Has It Been A Change For The Better?

The primary objective in managing a defined benefit pension is the securing of the promised benefits. Asset allocation plays a significant role in accomplishing that objective. However, there are at least two schools of thought regarding how one should manage to that objective.

According to U.S. Federal Reserve data, in 1952 the average U.S. DB pension plan had 96% of their assets in fixed income and cash equivalents. Interestingly, U.S. interest rates were not too dissimilar to where they are today. In fact, the U.S. 10-year Treasury yield was at 2.68% at the beginning of the year in 1952, which was only 3 bps different from where it started this year (2.71%). Funded status wasn’t particularly strong in those days, but minimum-funding standards hadn’t been established and wouldn’t be until the passage of ERISA in 1974.

The more conservative asset allocation created a greater dependence on contributions to fund the promised benefits, but significantly less volatility associated with the plan’s asset allocation made for greater certainty of what those contributions would look like from year-to-year!

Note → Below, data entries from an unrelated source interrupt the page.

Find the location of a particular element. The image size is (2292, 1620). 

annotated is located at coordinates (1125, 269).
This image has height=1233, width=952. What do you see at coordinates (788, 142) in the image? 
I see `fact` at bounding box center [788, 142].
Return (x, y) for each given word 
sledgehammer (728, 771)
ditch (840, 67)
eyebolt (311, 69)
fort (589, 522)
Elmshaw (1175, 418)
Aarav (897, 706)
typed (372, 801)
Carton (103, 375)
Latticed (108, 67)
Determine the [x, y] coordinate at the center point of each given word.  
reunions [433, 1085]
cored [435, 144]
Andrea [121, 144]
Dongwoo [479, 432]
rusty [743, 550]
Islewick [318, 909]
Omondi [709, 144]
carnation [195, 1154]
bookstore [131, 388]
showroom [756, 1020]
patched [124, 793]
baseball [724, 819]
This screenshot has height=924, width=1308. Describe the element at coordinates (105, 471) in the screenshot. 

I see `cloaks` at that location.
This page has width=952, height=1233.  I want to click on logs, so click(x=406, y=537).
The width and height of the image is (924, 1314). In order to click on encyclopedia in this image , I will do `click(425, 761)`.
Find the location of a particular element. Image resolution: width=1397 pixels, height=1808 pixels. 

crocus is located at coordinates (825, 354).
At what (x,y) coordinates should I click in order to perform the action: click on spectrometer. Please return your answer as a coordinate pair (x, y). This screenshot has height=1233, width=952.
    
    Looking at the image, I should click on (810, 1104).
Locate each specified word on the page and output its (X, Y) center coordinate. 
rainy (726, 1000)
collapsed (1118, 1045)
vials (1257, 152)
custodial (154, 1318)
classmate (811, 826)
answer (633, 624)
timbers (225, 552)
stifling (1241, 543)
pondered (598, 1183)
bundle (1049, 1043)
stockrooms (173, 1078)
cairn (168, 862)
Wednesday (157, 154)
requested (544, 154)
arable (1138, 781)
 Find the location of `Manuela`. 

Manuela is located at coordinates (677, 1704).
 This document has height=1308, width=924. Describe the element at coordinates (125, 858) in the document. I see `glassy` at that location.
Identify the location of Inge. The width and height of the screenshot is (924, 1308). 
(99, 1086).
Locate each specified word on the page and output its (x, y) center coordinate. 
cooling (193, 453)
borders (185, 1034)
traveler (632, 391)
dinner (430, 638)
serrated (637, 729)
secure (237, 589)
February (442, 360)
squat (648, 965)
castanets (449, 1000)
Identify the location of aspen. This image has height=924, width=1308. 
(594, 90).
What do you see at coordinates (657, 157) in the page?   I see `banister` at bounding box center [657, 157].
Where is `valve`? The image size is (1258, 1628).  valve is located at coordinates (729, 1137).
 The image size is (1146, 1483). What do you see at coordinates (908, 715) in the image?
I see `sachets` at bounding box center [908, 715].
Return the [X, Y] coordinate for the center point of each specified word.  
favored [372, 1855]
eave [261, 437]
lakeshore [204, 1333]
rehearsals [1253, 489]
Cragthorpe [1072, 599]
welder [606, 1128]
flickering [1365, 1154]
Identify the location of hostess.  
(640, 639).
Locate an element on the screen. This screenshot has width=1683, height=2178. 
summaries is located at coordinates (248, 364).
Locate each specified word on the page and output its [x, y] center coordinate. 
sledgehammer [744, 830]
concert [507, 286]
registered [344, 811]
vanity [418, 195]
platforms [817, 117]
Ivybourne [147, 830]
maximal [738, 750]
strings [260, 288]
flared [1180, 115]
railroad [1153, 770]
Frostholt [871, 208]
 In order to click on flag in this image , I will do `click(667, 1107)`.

Today, DB plans have a far greater exposure to non-fixed income through considerable investments in equities and alternatives. This significant movement was done primarily to enhance the long-term investment returns achieved by the plans making contributions a less significant part of the plan’s funding.  However, the greater use of these higher risk investments has injected significant volatility into the process and has created far greater uncertainty surrounding annual contributions, especially in light of two devastating corrections in the last 18 years.

Perhaps an allocation of 96% to fixed income wasn’t the right answer in 1952, but approaching asset allocation with a gambler’s mindset of letting it ride doesn’t seem to be working either. For those of us who have been around since the late ’70s and early ’80s, you may recall the use of dedication and defeasance strategies that removed significant risk from plans by effectively matching plan liabilities and assets.

As we’ve traveled across the country discussing enhanced asset allocation strategies we’ve highlighted the need for plan sponsors to once again become more focused on their plan’s liabilities to help guide and inform investment structure and asset allocation decisions. Our approach consists of allocating a portion of plan assets to a cash flow matching bond portfolio in order to meet near-term liabilities chronologically (retired lives). The remaining assets are going to be invested with a more aggressive risk profile given that the investing horizon has been extended allowing for more time for these assets to capture their liquidity premium.

1952’s asset allocation might not be appropriate for today given constrained budgets, but living with considerable volatility of returns in a 4.5% risk premium environment doesn’t seem right either. Adopting our model will help to stabilize the funded status and contribution expense while taking every opportunity to reduce unnecessary risk in the process.

One thought on “Has It Been A Change For The Better?

  1. Russ, the problem isn’t using “risky” assets. Over time they have and “probably” will outperform fixed asset class. The problem was and is expecting a 7-7.5% average return over a long period of time, and paying out pensions based on that over estimate. Solution– use a mix of assets (even a 90%-10% equities- fixed asset ratio) and base pensions payouts on 4.5% expected returns. Of course pension payouts would be smaller with this conservative payout approach, but much less likely to default!